Our initial experiments tested the possible reductive recovery of (R₄N)₂.MB9 using solid NaBH₄ alone. AlkBzlMe₂NCl, Alk₂Me₂NCl and Octyl₃MeNCl were employed within the attempted separation of MB9.

The decoloration of MB9 aqueous solutions suggests that regenerated ion pair species within reduction using 50 mol of NaBH₄ per 1 mol of the appropriate ion pair reached satisfactory rate of decoloration to the second cycle of recycling of ion pair species in the case of all tested R₄NX (see Figure 5).

As one could expect, the separation efficiency of MB9 using regenerated IL-based separation species decreased with each subsequent recycling cycle.

Doubling the dosage of the sodium borohydride, which is added to ion pair species solutions does not increase the reduction efficiency of ion pairs and subsequent ion exchange along with the decoloration efficiency of MB9 solutions in the 3rd and 4th cycle of recycling (see Figure 5).

However, based on available results, the reductive regeneration of quaternary ammonium salts of halogenated organic (sulphonic) acids seems to be an effective and promising method for recovery of applied ILs in processes of separation of acid azo dyes.

Despite the efficiency of the decoloration of MB9 solution, the AOX parameter during the recycling of ion pair species did not reach satisfactory values.

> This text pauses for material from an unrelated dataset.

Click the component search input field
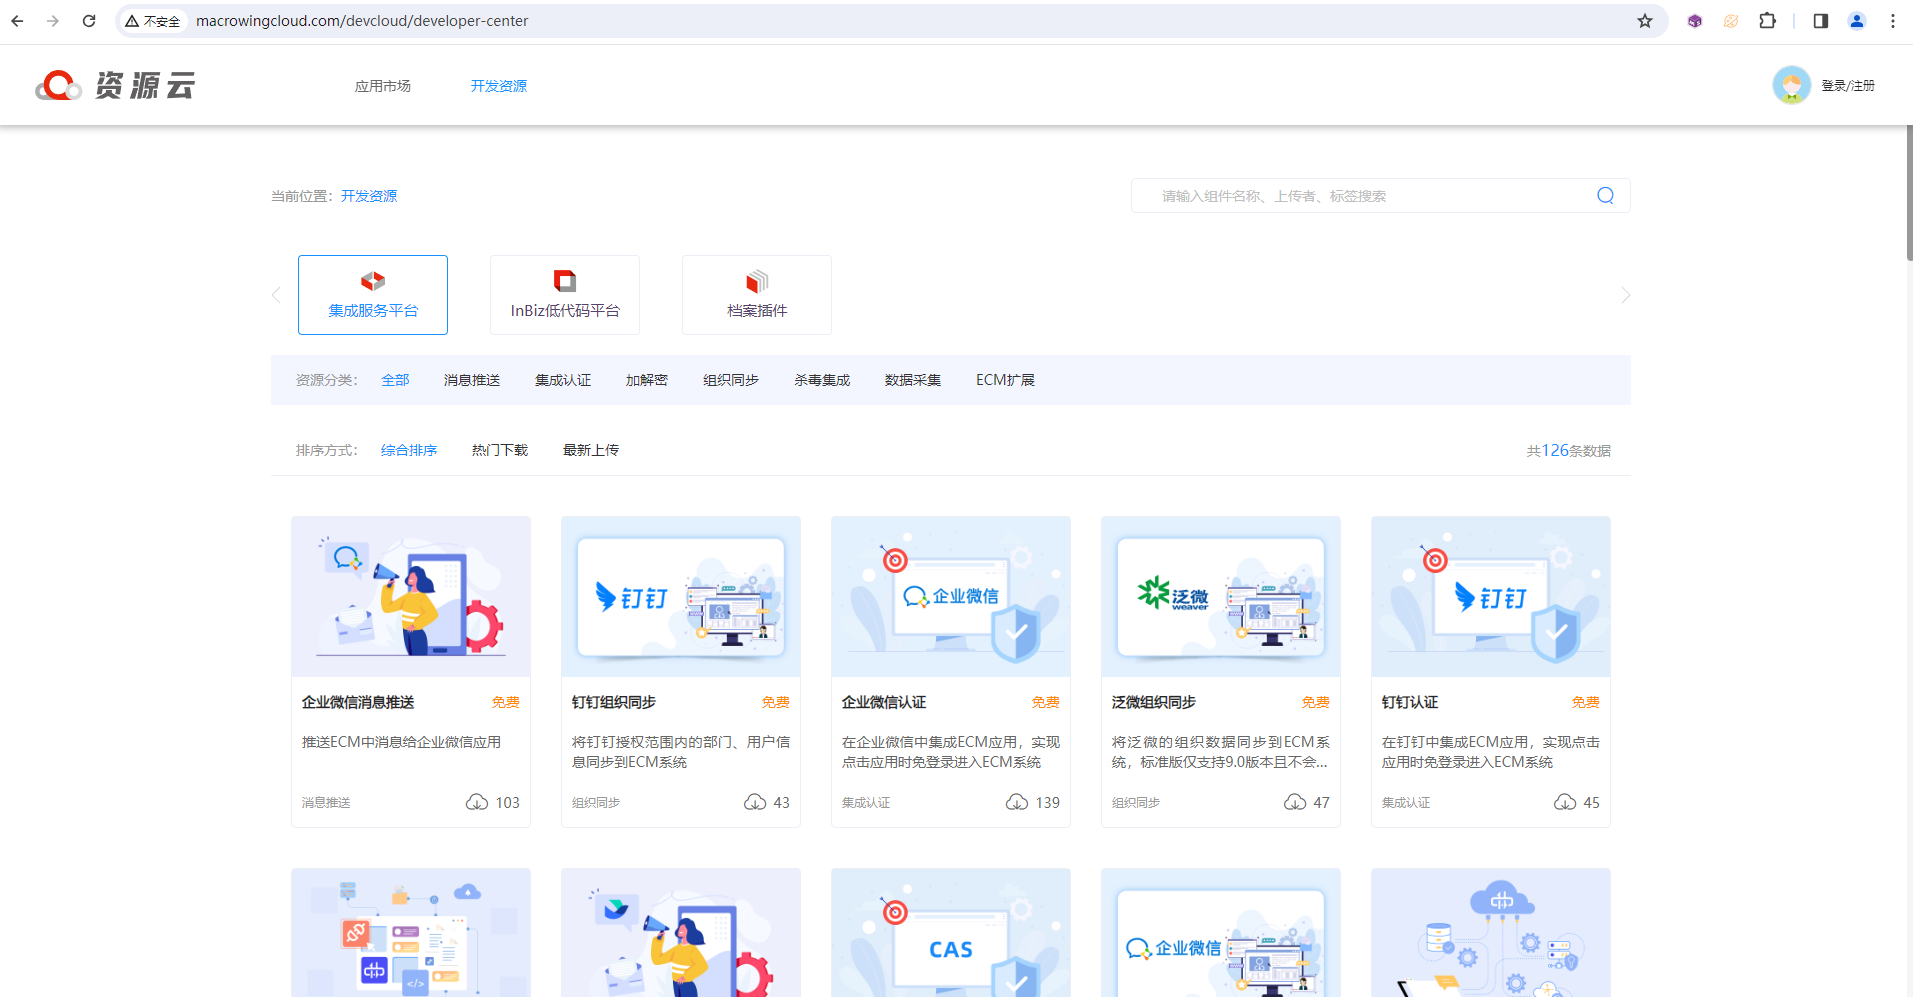1913x997 pixels. (x=1370, y=196)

The removal of AOX in the case of ion exchange of MB9 with all tested R₄NCls corresponds to the decoloration efficiency and it is not lower than 68.2%. Unfortunately, after the reduction of the generated respective ion pairs using NaBH₄, the removal of AOX in the MB9 separation process significantly decreased to 43.6% (see Figure S6 in Supplementary Materials).

We have found that NaBH₄ is suitable for azo bond reduction within ion pairs as represented for example by (Octyl₃MeN)₂.MB9. It provides effective decoloration of the ion pair (Octyl₃MeN)₂.MB9 in the reduction processes from the 1st to the 4th regeneration cycle (see Figure 6). Efficient reduction of the azo bond (decoloration of the ion pair > 99%) enables above-described effective subsequent recycling of applied ILs (see Figure 5 above).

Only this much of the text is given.